Quizá los nuevos retos del ensayo se suscriben a dos asuntos. Digo “nuevos retos” porque hoy en día son otras las preocupaciones del lenguaje ensayístico. A Montaigne le preocupaba, por ejemplo, un estilo menos categórico y mucho más asequible, menos grave y más imaginativo; frente a la extensión de los tratados disciplinares, oponía el asombro de los escritos breves.
Hoy son otras nuestras inquietudes, por un lado, nos preocupa que el ensayo siga manteniendo la difícil tensión entre sentido y ritmo, o como dirían algunos críticos, entre idea y artificio, sobre todo cuando la academia universitaria va ganando cada vez más terreno y obliga a sus titulares a ser lo más objetivo posible, como dicen algunos colegas de la academia norteamericana: hay que ir “straight to the point”, cercenando así cualquier espacio para la imaginación creativa e inhibiendo el género ensayístico; y peor aun cuando los estudios neurobiológicos más recientes han mostrado que ningún tipo de verdad científica hubiese sido posible si el hombre no se hubiera ejercitado en el campo de la imaginación como ningún otro animal lo ha hecho; por otro lado, la creciente aparición de ensayos cada vez más cercanos a la realidad: los ensayos-reportaje, los ensayos-autobiográficos o de estudio de caso, nos obligan a reflexionar sobre la distancia que debe guardar el ensayo de frente a la realidad, y quizá de forma más general, la distancia que debe haber entre la literatura y la realidad.
Octavio Paz afirma que el lenguaje no puede ser una copia exacta de la realidad por su naturaleza metafórica: todo idioma es una metáfora de lo real: una palabra es como si fuera la cosa, pero no es la cosa per se. El mismo lenguaje es un recurso literario, desde su origen está suscrito al sistema de la literatura: pues es una metáfora. El lenguaje es tan ajeno a la realidad, lo recuerda Steiner, que para entenderlo tenemos que traducirlo, ya sea nuestra lengua materna o bien se trate de un idioma desconocido, tenemos que decodificarlo a fin de comprender qué dice; si el lenguaje dijera la realidad misma, o fuese absolutamente objetivo, no habría ningún tipo de malentendidos. El castigo de Babel no consiste tanto en la creación de varios idiomas como en el nacimiento de la traducción, incluso la traducción en nuestro propio idioma. ¿Cuántas veces no hemos tenido que traducir lo que otra persona dice en nuestro mismo idioma? Estamos condenados a traducir a nosotros mismos, a jugar a las equivalencias: esto es como aquello, pero nunca será aquello. Esta distancia frente al mundo concreto, insalvable, implica reflexionar sobre la relación entre el ensayo y la realidad.

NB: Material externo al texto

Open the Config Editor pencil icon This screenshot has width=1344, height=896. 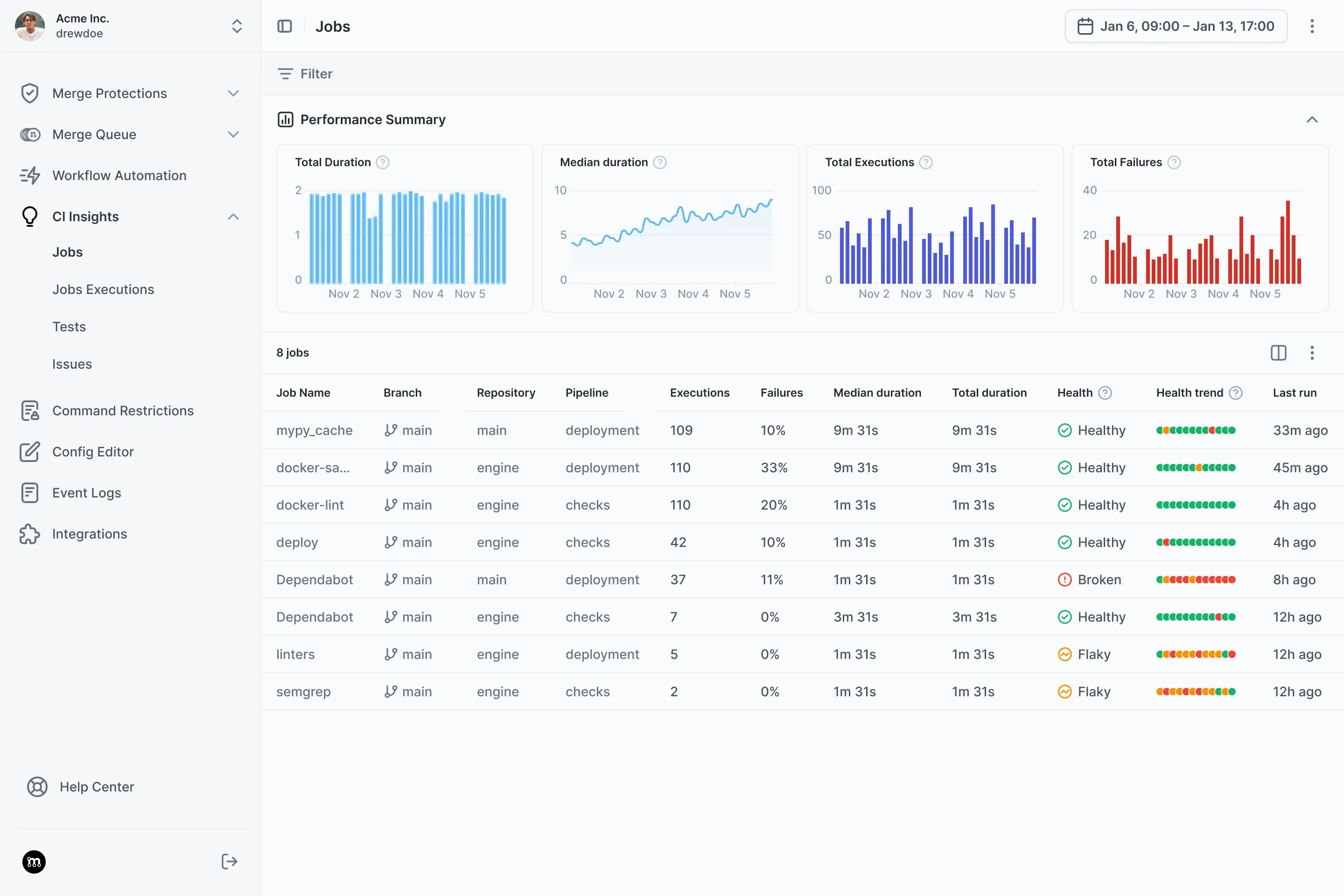click(x=30, y=451)
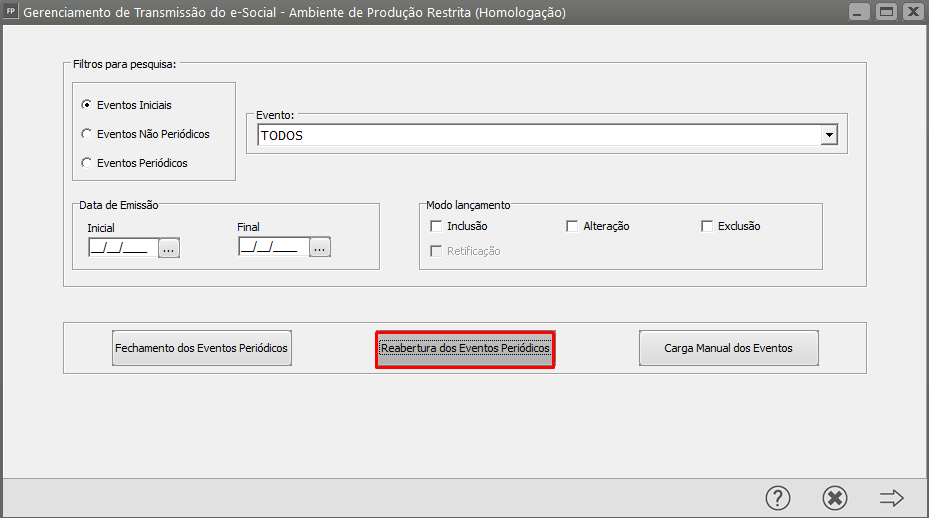Viewport: 929px width, 518px height.
Task: Focus the Final date input field
Action: (x=272, y=247)
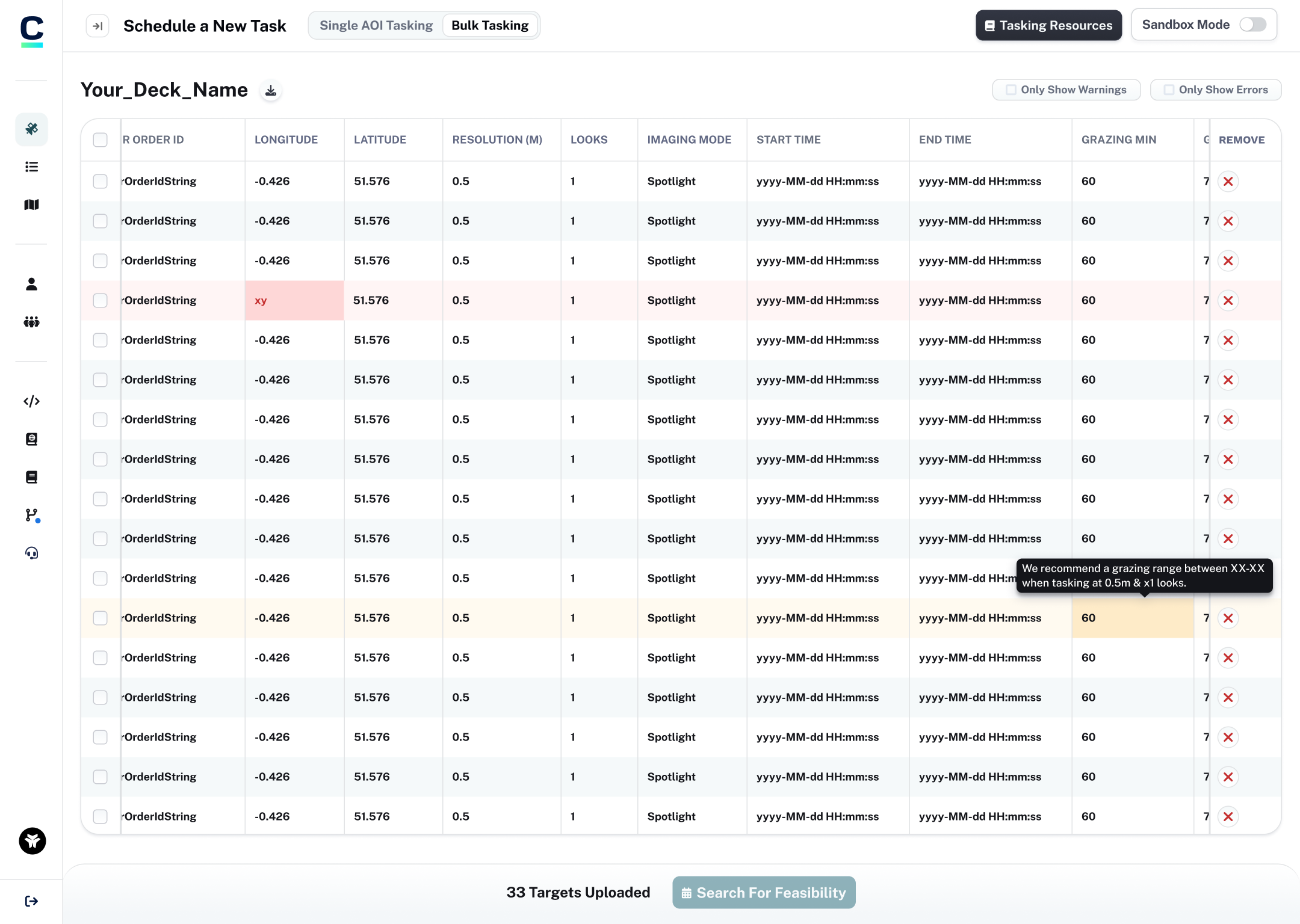
Task: Switch to Single AOI Tasking tab
Action: 376,25
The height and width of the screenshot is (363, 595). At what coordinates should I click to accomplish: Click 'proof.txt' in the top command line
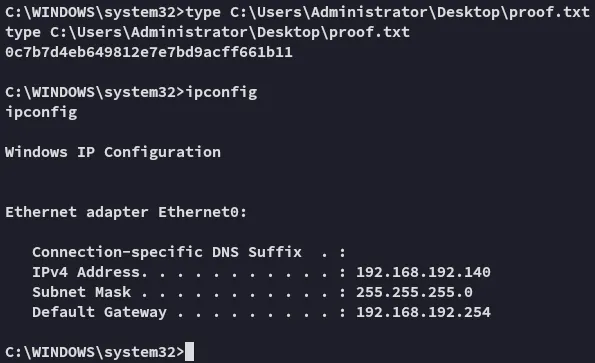pyautogui.click(x=549, y=13)
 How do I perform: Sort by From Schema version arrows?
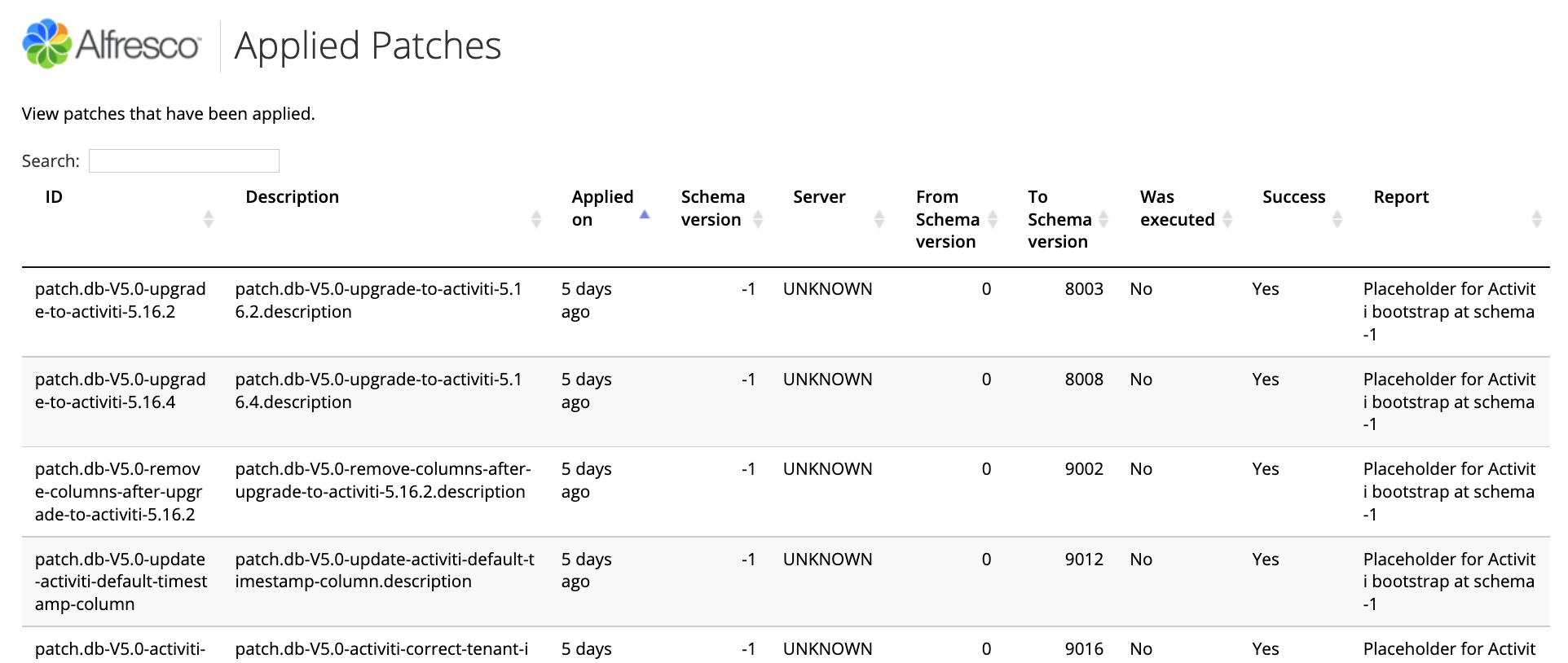[993, 219]
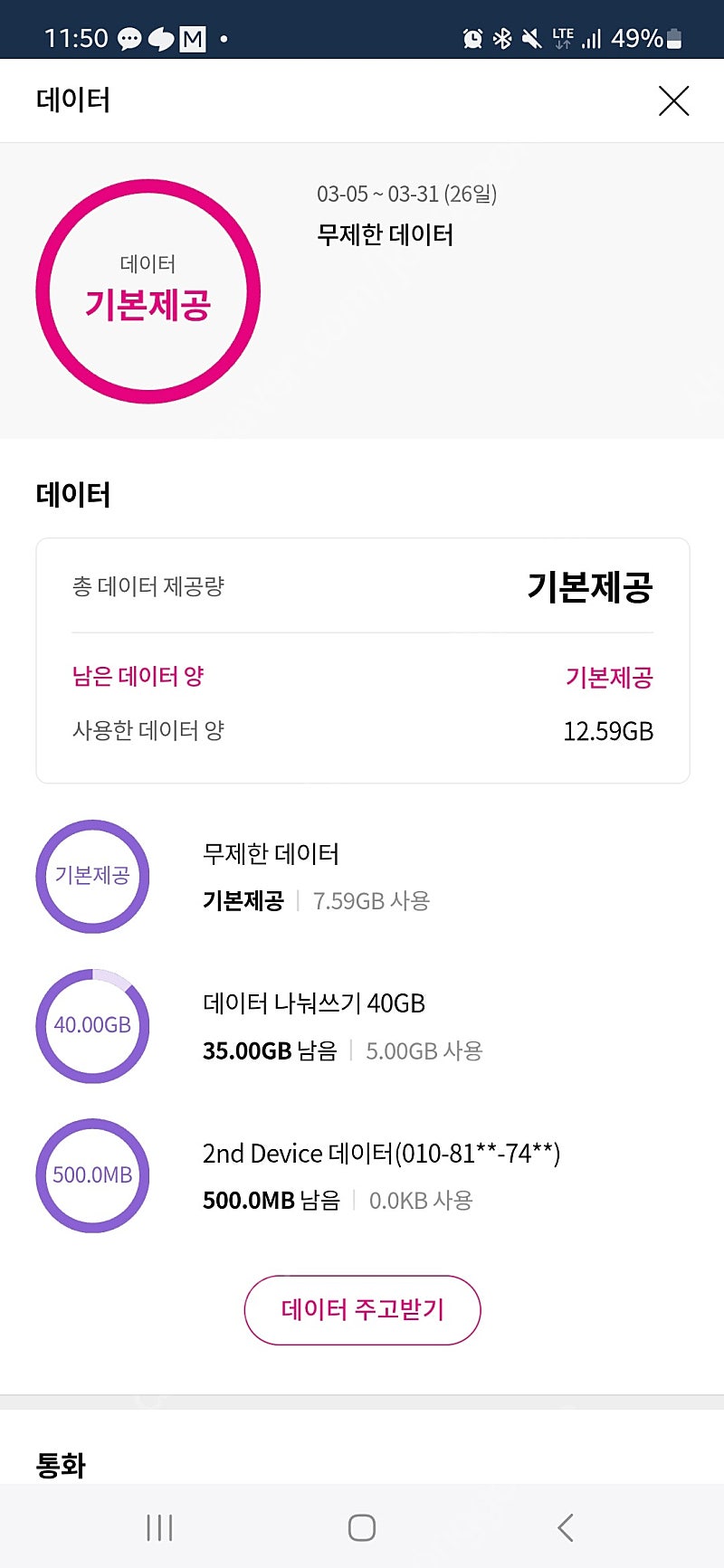The width and height of the screenshot is (724, 1568).
Task: Tap the purple 기본제공 circle icon
Action: [x=92, y=876]
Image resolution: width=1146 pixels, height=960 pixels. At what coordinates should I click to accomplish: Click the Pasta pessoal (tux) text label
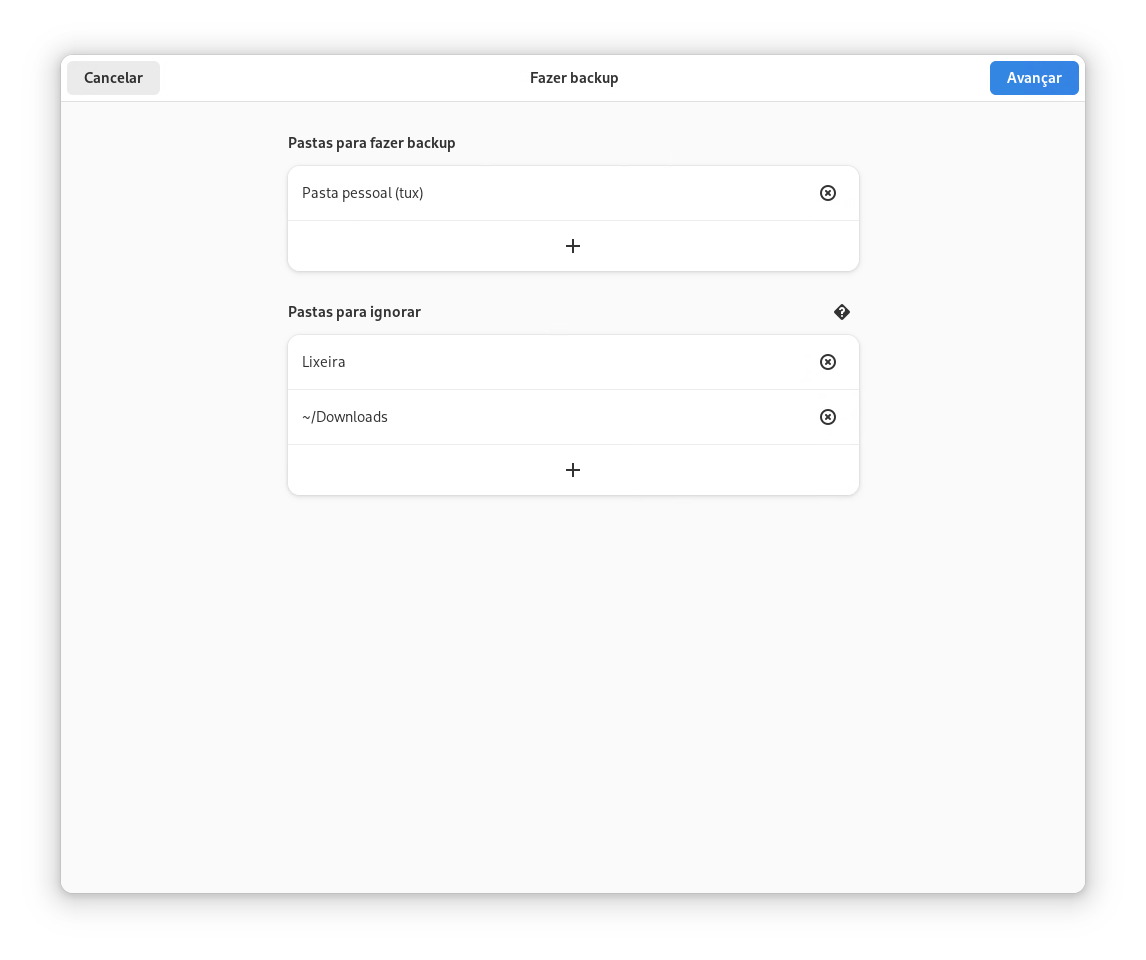click(x=363, y=193)
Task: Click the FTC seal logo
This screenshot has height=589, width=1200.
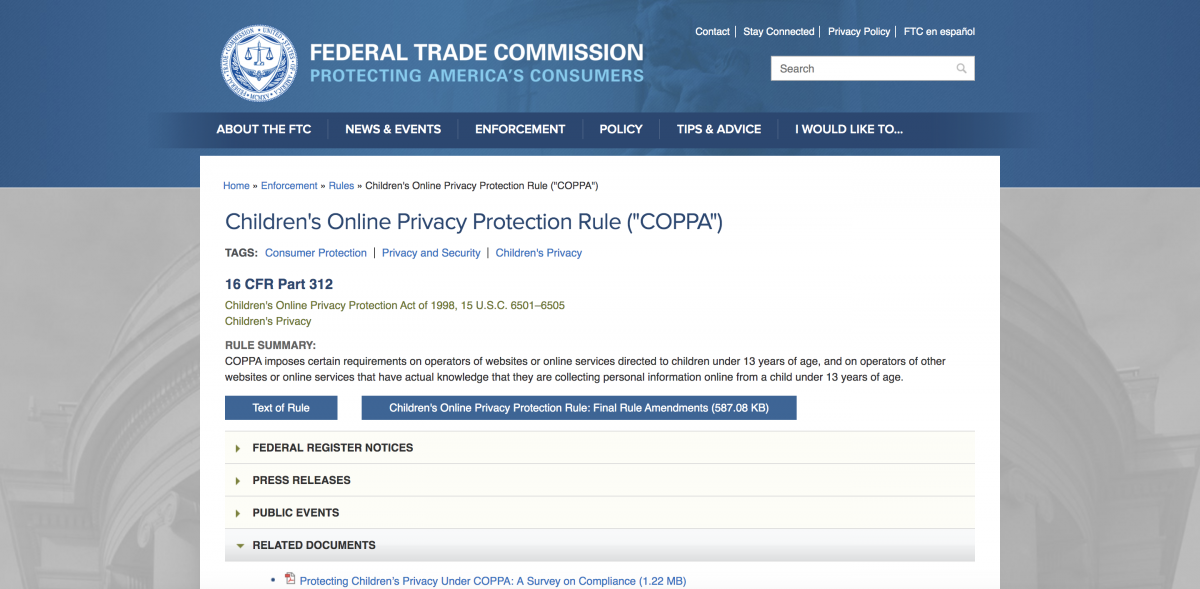Action: point(259,63)
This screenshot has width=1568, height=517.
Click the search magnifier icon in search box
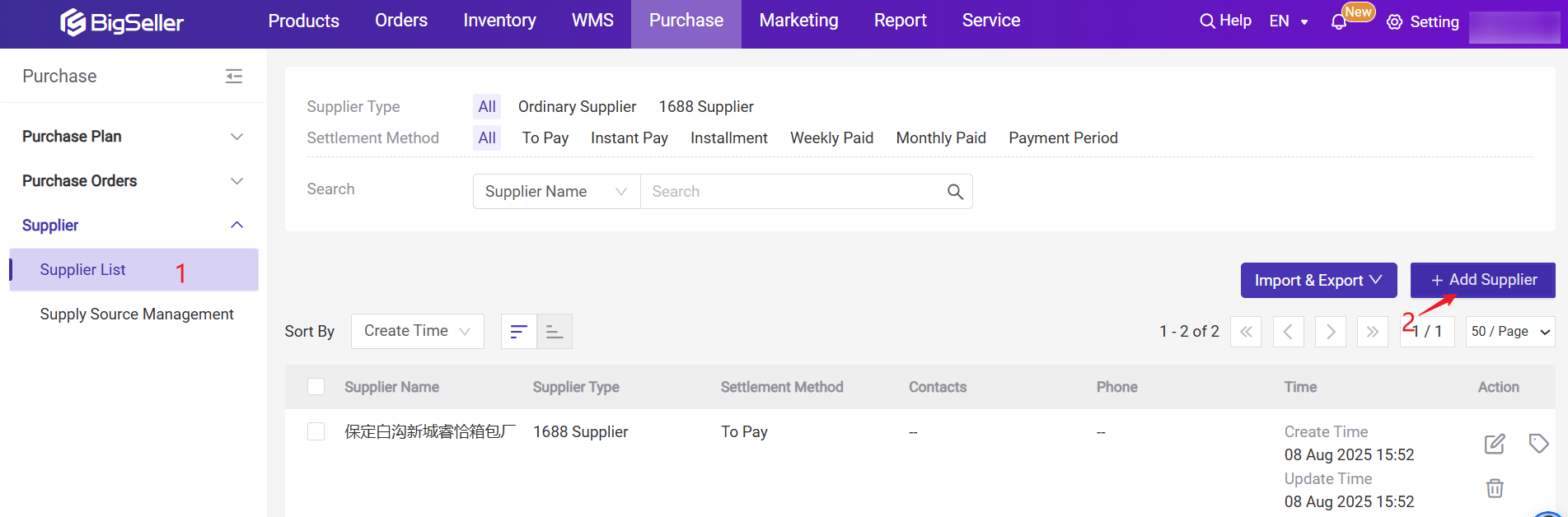(955, 192)
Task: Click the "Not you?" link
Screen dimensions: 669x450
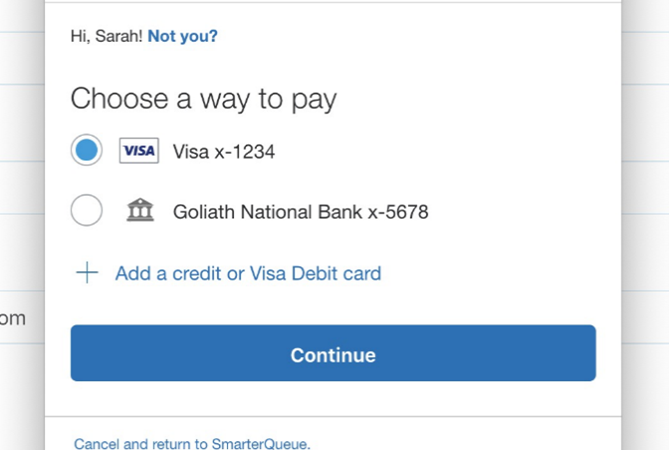Action: click(183, 37)
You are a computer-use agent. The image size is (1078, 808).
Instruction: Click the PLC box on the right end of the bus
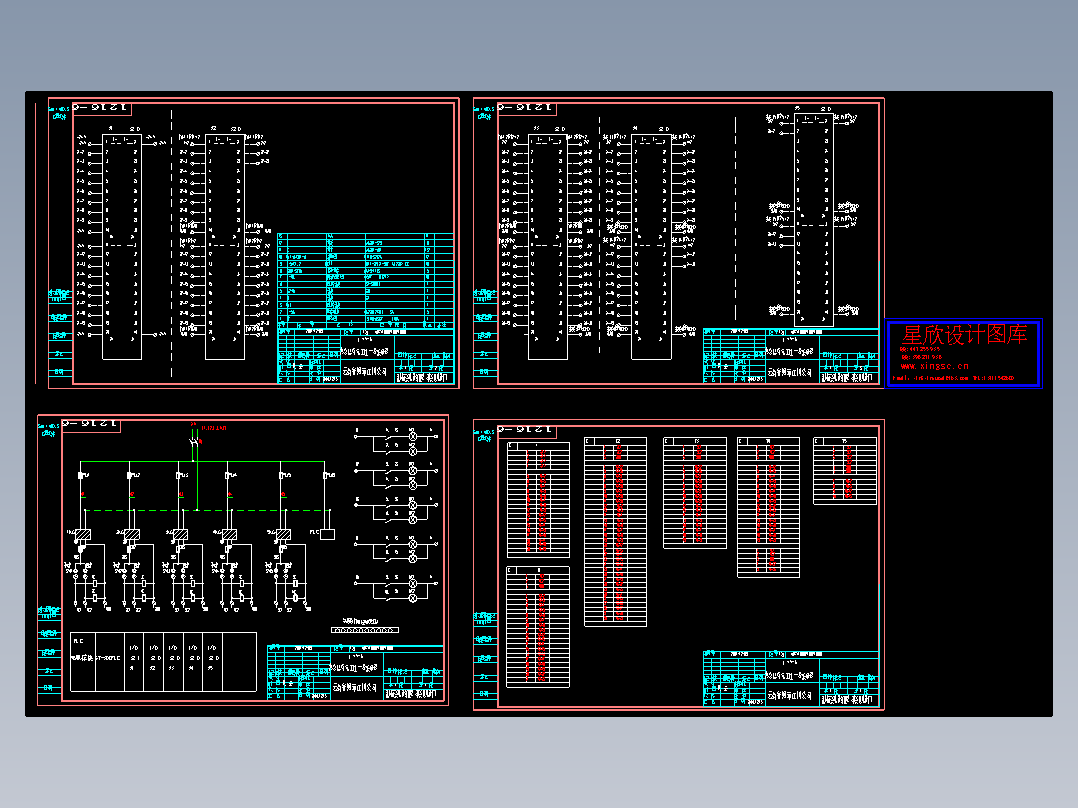(x=328, y=534)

El gusto actual por ensayos que contengan una gran dosis de mundo real pone en riesgo el lado artificioso del ensayo, en pos, por cierto, de una de las más antiguas seducciones literarias, aristotélicas por naturaleza: la mimesis absoluta. El mito del andrógino, partido en dos y vuelto a juntar, se encuentra detrás de esta pasión por unir dos mundos, dos sistemas, inconfundibles. Realidad y deseo, diría el poeta. Lo propio puede decirse de los ensayos academicistas. Se trata de perder en imaginación y ganar en objetividad.

Comparto con Giorgio Agamben una definición muy ilustrativa sobre lo que es la poesía: es una lucha irresuelta entre sentido y ritmo. Lo propio puede decirse del ensayo actual: ya sabemos que nunca podrá darse tal unión entre ensayo y realidad, la distancia es insalvable, también que el ensayo no puede aspirar a la objetividad absoluta porque necesitaría dejar de ser ensayo, de lo que se trata entonces es de encontrar, una vez más, el justo medio, el punto de equilibrio entre imaginación y rigor conceptual, entre artificio y realidad concreta. La tensión nunca dejará de existir, el reto más bien es que dicha tirantez sea capaz de expresar, con la mayor fuerza posible, la riqueza discursiva del ensayo, el artificio más bello y noble para tal o cual idea.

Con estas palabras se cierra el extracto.